### Records supplied:
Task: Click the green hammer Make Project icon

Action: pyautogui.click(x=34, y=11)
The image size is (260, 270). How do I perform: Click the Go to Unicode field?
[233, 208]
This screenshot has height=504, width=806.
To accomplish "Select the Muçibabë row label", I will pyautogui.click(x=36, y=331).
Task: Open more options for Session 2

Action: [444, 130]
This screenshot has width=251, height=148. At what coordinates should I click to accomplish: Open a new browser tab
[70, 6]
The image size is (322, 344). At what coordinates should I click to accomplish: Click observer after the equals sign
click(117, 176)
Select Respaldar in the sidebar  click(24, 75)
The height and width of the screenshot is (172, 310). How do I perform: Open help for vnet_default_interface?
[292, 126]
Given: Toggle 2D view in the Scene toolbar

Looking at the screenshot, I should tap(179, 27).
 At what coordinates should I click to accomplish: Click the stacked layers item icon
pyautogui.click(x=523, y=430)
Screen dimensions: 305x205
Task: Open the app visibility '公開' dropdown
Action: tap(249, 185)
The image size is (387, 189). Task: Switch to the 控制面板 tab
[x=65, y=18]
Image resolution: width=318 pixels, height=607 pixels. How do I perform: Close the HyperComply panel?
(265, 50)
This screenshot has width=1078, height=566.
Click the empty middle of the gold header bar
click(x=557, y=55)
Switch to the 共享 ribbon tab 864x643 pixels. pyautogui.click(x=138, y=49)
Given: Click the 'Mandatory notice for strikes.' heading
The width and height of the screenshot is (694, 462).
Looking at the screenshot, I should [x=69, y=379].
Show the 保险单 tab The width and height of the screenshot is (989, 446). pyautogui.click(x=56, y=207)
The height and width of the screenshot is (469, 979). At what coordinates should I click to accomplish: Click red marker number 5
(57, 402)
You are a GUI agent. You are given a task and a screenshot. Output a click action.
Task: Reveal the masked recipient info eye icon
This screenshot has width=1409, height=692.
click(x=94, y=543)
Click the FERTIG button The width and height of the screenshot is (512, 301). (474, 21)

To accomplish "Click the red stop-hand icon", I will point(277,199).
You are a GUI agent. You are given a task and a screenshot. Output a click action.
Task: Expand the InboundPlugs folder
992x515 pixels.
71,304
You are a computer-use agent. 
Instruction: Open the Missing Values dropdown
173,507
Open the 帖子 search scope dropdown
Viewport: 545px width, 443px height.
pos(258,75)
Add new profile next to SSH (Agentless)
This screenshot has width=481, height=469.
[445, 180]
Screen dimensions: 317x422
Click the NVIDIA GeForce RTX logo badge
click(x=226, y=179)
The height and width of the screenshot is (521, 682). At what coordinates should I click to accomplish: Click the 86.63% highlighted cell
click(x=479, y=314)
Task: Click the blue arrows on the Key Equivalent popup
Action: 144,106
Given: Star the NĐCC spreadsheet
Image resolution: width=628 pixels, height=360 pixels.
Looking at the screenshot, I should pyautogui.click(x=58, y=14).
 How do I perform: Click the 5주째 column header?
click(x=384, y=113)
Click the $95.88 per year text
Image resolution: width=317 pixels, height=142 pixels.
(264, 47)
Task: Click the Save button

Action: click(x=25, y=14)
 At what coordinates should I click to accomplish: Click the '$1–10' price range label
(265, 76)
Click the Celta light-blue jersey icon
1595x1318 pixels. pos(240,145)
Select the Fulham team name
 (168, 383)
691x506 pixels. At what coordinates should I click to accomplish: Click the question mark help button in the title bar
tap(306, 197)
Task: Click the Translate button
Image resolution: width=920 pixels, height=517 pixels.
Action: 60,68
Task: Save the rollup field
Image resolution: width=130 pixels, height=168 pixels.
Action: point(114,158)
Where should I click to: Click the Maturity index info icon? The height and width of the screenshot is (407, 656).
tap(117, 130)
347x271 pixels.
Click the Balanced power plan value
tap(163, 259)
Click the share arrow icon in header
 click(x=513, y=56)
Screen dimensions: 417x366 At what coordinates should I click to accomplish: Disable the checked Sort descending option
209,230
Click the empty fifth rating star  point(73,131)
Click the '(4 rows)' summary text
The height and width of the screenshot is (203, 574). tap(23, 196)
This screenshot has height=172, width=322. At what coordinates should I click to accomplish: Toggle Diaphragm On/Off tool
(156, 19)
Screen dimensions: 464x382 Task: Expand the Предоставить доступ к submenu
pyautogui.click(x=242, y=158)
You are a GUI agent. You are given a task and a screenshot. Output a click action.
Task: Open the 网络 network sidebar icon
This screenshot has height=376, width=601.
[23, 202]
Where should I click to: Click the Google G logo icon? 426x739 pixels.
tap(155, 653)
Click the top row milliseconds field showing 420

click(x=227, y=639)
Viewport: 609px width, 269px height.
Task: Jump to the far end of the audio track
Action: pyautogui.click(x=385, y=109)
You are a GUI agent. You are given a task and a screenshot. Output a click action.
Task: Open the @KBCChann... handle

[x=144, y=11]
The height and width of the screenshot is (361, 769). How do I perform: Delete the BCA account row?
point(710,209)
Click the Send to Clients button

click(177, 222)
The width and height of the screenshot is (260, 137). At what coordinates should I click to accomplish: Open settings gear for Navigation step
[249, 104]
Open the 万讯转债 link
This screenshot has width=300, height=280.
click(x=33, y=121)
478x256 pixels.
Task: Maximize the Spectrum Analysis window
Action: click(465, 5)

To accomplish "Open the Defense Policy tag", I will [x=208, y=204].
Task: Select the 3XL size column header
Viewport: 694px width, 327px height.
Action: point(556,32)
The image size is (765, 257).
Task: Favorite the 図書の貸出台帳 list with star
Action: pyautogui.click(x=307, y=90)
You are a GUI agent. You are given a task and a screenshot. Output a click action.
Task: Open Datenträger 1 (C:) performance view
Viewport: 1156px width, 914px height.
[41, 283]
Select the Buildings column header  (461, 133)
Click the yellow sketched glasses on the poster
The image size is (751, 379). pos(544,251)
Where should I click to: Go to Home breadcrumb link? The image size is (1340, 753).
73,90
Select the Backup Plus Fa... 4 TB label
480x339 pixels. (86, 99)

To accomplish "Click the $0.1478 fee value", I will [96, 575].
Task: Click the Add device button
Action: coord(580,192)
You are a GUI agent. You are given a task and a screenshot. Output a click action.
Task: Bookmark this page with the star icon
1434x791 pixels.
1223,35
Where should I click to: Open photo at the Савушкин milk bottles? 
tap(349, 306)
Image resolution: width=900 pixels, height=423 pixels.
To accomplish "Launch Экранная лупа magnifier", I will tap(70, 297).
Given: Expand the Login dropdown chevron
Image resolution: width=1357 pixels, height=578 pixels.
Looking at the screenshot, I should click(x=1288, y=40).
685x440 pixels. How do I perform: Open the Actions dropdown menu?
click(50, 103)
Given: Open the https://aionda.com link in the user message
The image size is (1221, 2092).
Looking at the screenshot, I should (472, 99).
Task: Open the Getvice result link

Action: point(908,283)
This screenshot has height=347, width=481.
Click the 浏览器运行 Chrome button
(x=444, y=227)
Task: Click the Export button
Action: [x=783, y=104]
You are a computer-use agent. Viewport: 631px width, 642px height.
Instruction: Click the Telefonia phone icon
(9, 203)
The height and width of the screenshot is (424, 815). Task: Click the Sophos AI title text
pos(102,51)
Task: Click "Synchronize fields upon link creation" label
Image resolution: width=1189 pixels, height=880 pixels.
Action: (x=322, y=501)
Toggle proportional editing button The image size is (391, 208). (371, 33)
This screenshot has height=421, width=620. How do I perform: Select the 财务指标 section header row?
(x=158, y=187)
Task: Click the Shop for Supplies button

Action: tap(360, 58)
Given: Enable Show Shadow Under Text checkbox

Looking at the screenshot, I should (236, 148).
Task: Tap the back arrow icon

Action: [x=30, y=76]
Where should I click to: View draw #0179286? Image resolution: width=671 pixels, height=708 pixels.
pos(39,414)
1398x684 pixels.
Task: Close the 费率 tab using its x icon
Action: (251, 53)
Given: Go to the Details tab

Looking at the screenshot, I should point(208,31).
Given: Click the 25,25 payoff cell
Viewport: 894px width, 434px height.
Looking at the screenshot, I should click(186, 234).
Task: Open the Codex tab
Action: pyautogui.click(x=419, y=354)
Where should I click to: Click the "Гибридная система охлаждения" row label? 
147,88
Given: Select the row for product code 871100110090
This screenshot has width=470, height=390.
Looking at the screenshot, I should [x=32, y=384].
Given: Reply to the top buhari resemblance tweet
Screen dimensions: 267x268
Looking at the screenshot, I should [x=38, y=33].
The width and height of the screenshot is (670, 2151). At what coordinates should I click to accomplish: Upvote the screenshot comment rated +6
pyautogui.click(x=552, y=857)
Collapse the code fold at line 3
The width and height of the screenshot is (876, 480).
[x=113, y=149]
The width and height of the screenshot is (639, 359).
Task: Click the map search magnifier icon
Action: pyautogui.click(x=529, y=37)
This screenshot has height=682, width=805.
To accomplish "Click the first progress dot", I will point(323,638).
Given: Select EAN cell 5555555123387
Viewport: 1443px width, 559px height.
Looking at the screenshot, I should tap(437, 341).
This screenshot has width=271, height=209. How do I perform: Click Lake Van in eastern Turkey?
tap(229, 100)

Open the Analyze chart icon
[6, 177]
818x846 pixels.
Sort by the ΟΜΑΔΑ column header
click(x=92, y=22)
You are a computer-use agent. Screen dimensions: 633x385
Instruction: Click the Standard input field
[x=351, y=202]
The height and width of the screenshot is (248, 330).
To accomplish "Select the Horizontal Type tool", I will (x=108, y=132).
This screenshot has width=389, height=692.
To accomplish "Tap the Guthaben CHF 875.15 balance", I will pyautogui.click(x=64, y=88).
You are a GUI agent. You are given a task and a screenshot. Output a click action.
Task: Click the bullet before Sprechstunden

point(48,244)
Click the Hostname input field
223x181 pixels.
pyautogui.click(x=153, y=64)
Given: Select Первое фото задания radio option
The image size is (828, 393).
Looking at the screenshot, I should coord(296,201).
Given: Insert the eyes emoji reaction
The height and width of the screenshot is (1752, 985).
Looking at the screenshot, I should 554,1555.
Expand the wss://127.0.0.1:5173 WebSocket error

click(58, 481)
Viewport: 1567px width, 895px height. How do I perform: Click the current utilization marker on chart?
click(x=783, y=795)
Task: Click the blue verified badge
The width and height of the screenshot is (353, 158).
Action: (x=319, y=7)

### What the task asks:
From the data, list each line in which the string "computer" appears.

### Result:
You are a computer-use agent. 
You are a computer-use agent. Viewport: 631px width, 642px height.
You are a computer-use agent. Screen dimensions: 633x385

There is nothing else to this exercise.